This script is used to parse sitemap XML files from a given URL, and output a list of URLs found in the sitemap. It supports both regular and gzipped sitemaps.
To run the script, call it from the command line and provide the URL of the sitemap XML file as an argument:
./sitemap-urls.sh <sitemap_url>
The script will print the list of URLs found in the sitemap to stdout, with each URL on a new line.
curl
- used to fetch the sitemap from the URL
xpath
- used to parse the sitemap XML
# Get all sitemap urls
./sitemap-urls.sh https://developer.mozilla.org/sitemap.xml
# Get only urls that end with `.js`
./sitemap-urls.sh https://developer.mozilla.org/sitemap.xml | grep -e "\.js$"
# Get only urls that do not end with `.js`
./sitemap-urls.sh https://developer.mozilla.org/sitemap.xml | grep -v -e "\.js$"

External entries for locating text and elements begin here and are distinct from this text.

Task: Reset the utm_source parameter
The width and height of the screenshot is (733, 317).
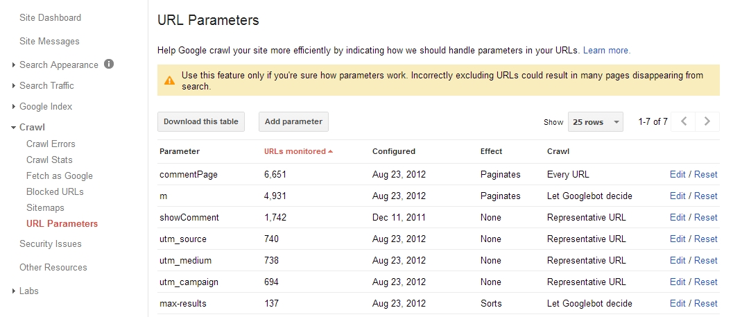Action: point(706,239)
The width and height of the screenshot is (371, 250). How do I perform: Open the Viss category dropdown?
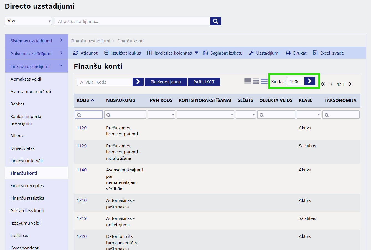(x=28, y=21)
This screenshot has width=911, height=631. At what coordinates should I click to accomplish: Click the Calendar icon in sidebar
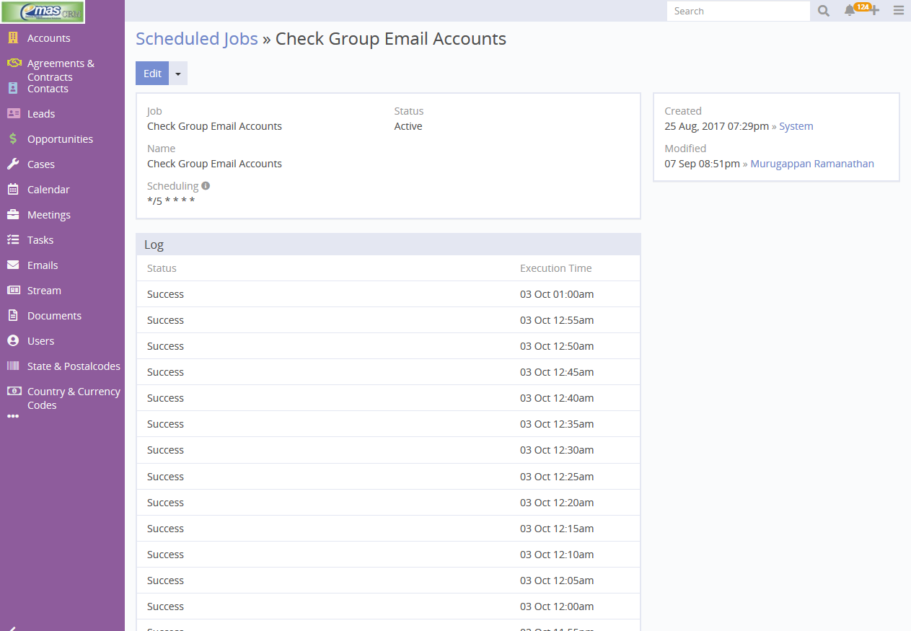point(13,190)
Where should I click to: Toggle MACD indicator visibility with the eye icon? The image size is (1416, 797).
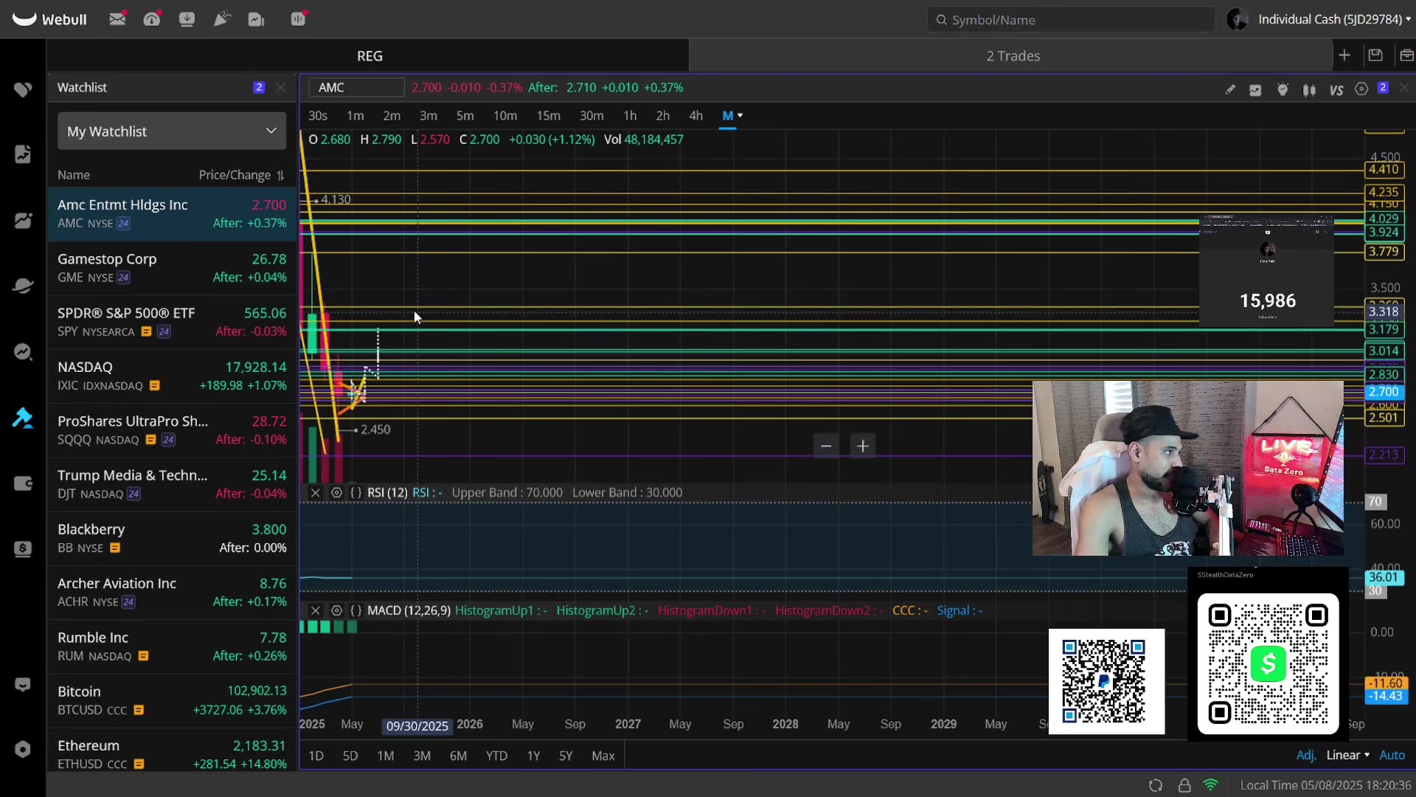click(x=336, y=611)
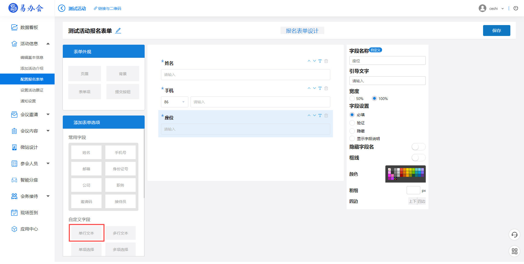Go to 数据看板 in the sidebar
This screenshot has width=524, height=264.
coord(29,28)
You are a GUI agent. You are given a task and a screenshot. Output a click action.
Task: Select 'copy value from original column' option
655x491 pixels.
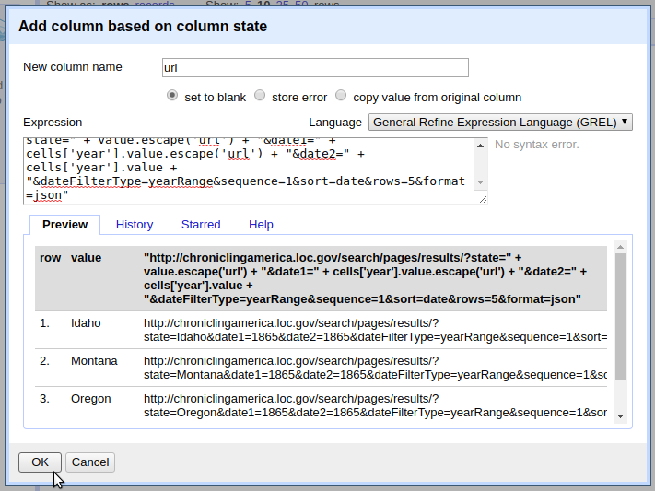(341, 96)
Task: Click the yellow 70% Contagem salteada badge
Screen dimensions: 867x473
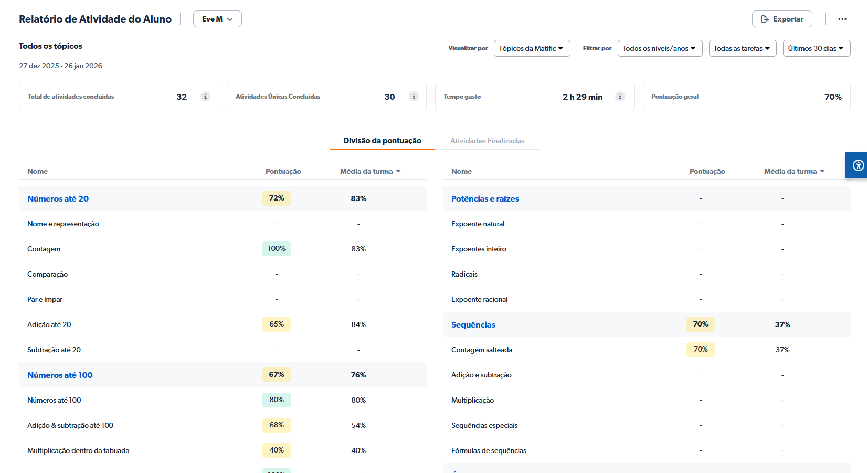Action: pos(700,350)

# Get urls and write them to file
./sitemap-urls.sh https://developer.mozilla.org/sitemap.xml > mdn.urls.txt
# Check pages availability
./sitemap-urls.sh https://developer.mozilla.org/sitemap.xml | xargs -I{} sh -c '
RED="\033[0;31m"
GREEN="\033[0;32m"
NO_COLOR="\033[0m"
if curl --output /dev/null --silent --head --fail "$1"; then
echo "[${GREEN}OK${NO_COLOR}] $1"
else
echo "[${RED}BAD${NO_COLOR}] $1"
fi
' -- {}
This script is licensed under the MIT License. See the LICENSE file for more information.